* **Collected data entries**:
Segment Open
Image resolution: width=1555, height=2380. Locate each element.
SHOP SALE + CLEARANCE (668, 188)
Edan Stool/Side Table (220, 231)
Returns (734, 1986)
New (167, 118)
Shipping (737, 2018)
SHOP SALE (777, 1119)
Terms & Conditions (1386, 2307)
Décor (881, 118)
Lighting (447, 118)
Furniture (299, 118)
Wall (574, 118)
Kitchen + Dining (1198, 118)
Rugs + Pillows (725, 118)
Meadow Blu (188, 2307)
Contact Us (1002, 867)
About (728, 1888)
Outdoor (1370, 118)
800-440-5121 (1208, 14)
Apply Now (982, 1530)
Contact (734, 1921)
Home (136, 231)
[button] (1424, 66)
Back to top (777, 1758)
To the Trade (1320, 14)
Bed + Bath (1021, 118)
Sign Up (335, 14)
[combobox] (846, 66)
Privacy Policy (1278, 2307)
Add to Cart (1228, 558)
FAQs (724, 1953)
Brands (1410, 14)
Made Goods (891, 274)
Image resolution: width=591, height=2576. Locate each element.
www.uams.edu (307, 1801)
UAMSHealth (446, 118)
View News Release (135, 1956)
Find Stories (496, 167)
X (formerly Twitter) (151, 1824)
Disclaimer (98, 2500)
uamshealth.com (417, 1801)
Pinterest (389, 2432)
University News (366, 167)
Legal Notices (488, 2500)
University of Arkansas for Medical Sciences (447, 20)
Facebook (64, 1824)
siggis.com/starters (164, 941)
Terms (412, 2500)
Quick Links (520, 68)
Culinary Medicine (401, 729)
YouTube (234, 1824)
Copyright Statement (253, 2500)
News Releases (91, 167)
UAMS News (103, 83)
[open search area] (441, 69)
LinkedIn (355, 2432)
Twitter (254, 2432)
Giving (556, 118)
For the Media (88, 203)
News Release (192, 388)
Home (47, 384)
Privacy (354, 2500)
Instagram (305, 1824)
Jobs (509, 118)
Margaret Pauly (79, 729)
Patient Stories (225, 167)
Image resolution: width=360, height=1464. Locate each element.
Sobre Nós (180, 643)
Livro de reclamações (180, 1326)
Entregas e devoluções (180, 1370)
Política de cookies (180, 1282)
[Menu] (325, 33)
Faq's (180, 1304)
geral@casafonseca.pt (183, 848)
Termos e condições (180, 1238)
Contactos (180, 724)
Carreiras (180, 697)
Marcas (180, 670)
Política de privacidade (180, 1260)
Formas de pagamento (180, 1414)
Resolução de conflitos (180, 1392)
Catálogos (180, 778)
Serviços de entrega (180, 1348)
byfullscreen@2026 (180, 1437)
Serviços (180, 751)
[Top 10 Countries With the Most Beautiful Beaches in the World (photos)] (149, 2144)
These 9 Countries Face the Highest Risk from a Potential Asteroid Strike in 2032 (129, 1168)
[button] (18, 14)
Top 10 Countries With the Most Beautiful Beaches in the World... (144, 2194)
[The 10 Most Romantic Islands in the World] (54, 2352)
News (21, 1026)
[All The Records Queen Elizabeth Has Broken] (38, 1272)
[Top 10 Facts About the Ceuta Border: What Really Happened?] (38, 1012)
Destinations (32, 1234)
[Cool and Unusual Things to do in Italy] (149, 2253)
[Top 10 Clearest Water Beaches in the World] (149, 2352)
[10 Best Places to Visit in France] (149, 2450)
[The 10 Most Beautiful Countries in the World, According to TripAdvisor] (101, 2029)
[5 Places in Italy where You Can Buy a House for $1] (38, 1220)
Segment Closed
From the data, collect all lines where the string "About" appears.

About (728, 1888)
[Top 10 Facts About the Ceuta Border: What Really Happened?] (38, 1012)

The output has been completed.